Many of the kids I teach live in slums. People pee on the stairwells. Graffiti adorn the walls. Common areas are littered with uncollected rubbish. And it's the people living there who are doing it. There is a soul-crushing sense of hopelessness and apathy that permeates environments such as these.
And it's not just about trash, or the pee, or the graffiti. Hardcore poverty has a distinct sub-culture. Imagine if your social circle looked like this:
Your parents are working two or three jobs and they're still struggling to make ends meet; or they might be unemployed and scraping a living on odd jobs and welfare. In your circle of friends and acquaintances, having and holding on to a minimum wage job is an achievement to be celebrated. Some of your friends may be involved in drugs or alcohol or gangs or a combination of all three. If you try to keep your head down and study, you get ridiculed and labelled with terms such as "nerd" or "boring".
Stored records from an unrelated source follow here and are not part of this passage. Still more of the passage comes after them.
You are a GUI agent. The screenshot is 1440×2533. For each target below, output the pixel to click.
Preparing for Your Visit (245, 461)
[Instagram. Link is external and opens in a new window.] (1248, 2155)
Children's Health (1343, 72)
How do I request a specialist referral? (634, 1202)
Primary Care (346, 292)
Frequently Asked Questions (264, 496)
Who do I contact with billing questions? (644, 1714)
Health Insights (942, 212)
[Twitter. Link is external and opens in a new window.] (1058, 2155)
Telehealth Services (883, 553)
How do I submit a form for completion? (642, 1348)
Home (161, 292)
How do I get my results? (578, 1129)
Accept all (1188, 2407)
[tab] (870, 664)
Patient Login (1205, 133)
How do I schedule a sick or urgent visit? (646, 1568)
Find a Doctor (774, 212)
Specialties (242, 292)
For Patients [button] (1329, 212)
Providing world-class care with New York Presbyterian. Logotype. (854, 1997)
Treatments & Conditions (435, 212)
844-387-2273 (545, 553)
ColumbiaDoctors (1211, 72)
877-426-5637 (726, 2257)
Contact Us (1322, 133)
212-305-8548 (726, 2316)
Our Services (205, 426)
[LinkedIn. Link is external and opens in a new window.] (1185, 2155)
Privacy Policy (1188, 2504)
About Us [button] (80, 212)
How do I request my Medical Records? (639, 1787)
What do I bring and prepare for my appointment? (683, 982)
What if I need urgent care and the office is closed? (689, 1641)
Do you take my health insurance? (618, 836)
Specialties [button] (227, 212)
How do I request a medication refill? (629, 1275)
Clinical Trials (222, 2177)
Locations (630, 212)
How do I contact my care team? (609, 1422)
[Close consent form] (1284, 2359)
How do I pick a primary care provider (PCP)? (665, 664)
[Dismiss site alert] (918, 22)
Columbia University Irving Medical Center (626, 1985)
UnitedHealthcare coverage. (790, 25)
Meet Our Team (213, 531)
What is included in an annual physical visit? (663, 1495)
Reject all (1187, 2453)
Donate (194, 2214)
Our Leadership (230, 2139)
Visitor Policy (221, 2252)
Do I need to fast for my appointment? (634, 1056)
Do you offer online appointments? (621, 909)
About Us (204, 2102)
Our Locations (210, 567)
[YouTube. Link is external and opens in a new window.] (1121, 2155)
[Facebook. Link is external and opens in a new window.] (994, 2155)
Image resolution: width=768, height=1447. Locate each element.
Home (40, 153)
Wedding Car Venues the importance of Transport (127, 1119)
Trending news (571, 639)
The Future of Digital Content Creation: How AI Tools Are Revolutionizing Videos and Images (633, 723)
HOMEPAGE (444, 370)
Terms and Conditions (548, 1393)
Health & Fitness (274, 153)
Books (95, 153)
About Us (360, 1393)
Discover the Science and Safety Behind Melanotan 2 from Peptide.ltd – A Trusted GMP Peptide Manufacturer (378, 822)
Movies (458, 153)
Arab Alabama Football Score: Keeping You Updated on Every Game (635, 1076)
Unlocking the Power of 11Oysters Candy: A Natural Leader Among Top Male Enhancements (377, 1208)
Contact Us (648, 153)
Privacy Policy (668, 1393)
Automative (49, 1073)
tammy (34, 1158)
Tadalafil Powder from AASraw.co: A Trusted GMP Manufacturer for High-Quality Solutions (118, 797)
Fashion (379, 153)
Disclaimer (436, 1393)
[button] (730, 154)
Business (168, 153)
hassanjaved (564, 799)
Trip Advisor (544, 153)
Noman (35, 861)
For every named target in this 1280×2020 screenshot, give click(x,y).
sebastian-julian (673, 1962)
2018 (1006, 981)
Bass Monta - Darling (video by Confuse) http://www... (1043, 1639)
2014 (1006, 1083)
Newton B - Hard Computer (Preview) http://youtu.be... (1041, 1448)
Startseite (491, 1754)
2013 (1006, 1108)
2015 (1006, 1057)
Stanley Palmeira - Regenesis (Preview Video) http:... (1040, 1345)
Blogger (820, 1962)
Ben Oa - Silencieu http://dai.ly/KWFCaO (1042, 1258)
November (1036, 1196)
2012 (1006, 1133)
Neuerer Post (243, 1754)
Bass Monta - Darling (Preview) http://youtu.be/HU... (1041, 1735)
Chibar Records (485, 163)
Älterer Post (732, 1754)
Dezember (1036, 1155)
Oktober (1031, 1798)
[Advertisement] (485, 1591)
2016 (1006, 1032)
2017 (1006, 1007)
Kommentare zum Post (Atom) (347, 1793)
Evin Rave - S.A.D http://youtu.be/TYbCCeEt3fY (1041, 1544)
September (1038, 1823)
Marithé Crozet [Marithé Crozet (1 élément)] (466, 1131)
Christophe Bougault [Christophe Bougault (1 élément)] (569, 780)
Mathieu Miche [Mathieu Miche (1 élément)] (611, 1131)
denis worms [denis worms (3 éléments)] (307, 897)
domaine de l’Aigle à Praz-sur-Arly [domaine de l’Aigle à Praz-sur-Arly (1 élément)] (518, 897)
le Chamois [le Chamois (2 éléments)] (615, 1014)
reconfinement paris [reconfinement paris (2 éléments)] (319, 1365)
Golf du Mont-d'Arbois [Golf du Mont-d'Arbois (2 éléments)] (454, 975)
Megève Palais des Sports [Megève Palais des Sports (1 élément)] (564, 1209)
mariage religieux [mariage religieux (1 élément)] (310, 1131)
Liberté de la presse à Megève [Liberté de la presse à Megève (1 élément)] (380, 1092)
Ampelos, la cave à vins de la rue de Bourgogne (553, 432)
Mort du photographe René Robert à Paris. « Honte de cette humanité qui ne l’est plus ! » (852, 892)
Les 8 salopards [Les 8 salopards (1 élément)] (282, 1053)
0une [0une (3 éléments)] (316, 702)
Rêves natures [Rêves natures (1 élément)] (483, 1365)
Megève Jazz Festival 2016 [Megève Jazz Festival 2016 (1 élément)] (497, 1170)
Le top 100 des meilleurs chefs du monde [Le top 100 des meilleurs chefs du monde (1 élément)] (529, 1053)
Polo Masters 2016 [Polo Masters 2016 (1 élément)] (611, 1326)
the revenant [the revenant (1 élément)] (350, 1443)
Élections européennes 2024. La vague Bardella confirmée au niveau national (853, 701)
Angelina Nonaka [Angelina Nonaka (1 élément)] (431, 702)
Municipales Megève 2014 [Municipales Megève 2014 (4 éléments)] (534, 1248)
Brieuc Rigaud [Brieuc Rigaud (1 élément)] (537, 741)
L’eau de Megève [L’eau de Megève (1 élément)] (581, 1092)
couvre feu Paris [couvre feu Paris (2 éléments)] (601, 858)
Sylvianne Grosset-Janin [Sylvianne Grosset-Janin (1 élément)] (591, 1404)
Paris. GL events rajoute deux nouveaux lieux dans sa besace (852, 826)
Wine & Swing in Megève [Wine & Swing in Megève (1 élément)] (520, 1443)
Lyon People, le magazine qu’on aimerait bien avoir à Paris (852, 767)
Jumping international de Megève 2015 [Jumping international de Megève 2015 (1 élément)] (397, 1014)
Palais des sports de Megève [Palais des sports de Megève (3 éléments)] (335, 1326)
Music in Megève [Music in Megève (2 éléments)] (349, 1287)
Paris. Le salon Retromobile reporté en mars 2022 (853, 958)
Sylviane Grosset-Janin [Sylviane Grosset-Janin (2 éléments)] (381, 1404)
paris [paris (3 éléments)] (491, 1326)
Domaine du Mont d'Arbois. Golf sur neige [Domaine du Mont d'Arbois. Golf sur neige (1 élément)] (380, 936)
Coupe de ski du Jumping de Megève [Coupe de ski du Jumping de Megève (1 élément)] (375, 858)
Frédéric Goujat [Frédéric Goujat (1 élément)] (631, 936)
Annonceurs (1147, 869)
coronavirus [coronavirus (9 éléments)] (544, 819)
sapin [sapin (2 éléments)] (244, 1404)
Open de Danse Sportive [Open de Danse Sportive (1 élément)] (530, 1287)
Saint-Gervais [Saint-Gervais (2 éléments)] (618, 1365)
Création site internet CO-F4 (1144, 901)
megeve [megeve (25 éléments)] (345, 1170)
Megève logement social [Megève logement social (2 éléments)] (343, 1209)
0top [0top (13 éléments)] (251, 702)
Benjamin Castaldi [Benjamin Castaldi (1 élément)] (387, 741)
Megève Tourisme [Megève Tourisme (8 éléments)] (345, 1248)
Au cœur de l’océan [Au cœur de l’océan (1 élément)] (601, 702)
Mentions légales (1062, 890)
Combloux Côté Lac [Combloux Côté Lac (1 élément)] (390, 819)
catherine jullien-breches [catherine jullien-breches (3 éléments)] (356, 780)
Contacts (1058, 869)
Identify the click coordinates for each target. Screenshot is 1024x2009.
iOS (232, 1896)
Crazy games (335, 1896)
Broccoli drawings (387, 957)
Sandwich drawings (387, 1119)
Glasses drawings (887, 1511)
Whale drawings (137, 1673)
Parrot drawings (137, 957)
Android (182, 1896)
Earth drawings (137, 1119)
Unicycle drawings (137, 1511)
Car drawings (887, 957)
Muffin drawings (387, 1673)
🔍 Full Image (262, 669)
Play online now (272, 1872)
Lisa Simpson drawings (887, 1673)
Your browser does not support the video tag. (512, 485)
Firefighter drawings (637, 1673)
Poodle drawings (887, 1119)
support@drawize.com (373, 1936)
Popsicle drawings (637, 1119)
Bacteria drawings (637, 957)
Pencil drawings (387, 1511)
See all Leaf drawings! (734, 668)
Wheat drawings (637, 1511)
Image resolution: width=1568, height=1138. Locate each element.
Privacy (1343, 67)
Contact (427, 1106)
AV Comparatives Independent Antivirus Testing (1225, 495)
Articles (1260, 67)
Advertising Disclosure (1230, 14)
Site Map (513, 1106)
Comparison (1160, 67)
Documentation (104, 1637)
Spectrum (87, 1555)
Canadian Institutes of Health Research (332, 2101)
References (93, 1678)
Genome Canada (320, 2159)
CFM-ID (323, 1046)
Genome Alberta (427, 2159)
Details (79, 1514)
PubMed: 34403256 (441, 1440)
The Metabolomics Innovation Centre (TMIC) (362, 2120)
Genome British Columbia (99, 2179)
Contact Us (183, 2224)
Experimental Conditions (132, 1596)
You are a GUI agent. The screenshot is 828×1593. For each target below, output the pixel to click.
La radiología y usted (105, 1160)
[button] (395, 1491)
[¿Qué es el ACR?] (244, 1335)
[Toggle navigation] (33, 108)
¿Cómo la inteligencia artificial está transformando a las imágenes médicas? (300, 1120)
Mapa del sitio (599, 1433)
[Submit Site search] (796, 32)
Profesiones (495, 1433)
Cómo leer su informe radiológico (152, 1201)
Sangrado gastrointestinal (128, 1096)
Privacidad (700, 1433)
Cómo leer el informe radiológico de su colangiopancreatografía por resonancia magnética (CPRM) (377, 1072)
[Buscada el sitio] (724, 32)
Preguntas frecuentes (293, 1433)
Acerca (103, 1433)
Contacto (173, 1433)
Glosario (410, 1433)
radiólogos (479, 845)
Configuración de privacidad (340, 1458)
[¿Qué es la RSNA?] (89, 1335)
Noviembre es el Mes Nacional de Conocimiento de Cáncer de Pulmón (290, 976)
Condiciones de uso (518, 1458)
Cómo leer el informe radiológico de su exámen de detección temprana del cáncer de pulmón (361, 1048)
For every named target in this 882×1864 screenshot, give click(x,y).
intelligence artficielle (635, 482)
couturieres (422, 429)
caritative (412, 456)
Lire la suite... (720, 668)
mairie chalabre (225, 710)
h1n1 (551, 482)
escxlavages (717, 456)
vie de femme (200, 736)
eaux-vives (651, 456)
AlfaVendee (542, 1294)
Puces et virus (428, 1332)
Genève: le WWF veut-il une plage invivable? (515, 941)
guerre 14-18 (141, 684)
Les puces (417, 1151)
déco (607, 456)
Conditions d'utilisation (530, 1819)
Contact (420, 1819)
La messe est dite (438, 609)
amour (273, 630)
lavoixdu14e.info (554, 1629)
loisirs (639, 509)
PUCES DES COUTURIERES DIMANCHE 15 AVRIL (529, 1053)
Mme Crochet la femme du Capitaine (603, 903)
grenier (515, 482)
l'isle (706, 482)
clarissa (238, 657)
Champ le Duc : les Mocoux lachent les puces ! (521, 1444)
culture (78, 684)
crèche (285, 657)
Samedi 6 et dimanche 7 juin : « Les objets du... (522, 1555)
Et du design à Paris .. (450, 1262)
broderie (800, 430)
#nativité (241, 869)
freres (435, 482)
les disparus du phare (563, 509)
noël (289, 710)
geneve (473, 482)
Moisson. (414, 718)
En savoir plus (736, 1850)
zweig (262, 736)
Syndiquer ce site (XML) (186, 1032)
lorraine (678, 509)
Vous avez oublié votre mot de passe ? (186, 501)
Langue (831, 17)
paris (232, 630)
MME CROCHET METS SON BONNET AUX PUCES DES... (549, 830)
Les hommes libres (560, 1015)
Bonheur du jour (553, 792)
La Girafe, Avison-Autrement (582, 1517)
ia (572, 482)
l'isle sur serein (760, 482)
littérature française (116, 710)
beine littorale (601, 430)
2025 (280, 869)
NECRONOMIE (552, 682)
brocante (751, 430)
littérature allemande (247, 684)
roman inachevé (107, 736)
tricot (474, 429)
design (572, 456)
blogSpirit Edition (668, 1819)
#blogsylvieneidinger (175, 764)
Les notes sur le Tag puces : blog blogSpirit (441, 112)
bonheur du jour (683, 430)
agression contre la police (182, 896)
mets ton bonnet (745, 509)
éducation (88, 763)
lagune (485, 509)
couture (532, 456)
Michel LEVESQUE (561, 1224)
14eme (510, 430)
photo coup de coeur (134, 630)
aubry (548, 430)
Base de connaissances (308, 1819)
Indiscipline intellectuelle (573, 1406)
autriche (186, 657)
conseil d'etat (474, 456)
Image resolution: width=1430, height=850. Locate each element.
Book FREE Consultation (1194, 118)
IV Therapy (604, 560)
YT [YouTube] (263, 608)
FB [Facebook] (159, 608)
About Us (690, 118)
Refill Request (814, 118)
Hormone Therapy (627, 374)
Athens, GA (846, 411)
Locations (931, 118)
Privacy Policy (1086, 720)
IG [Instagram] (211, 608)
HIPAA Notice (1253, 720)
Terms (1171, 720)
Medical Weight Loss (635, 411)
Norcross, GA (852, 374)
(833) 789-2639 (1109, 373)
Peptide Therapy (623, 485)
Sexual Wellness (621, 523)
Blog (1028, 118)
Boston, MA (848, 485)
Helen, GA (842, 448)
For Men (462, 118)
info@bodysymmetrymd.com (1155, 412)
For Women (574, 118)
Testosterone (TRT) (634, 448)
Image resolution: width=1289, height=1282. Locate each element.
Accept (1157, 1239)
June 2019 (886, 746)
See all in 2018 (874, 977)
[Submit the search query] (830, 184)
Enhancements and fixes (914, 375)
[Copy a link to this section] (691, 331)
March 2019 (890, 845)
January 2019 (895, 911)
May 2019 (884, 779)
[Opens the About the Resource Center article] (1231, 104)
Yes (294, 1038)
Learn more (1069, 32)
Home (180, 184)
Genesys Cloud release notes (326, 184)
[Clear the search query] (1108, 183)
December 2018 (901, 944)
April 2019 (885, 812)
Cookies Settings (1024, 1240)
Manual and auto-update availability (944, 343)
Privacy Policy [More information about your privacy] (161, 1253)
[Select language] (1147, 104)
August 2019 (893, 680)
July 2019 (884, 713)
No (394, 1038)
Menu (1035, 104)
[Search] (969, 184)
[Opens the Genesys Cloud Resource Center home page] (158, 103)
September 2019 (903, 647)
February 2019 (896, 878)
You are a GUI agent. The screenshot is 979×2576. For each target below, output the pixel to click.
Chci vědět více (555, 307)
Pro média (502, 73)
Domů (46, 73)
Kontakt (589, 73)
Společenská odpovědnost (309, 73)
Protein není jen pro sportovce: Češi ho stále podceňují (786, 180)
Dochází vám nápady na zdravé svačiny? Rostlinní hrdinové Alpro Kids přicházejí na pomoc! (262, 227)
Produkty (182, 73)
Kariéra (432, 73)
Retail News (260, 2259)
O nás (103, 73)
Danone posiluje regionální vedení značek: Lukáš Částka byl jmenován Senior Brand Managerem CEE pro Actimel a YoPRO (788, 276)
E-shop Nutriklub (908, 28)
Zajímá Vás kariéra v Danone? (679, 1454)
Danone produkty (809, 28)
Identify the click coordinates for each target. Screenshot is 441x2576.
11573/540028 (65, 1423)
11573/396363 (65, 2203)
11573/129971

All these factors and more contribute to an overwhelming sense of helplessness. Many of the kids I teach are resigned to a lifetime of menial work or crime. It takes a lot of work to even get them to acknowledge that there are other options, and even greater effort to get them to work towards those options. These kids and many more like them will grow up inheriting these self-limiting mindsets, and will likely never grow out of it. A large majority will be the next generation of hardcore poor.
The psychological effects of poverty are very real, and escaping them is easier said than done. Which is why education is as much about psychology as it is about moving information from point A to point B.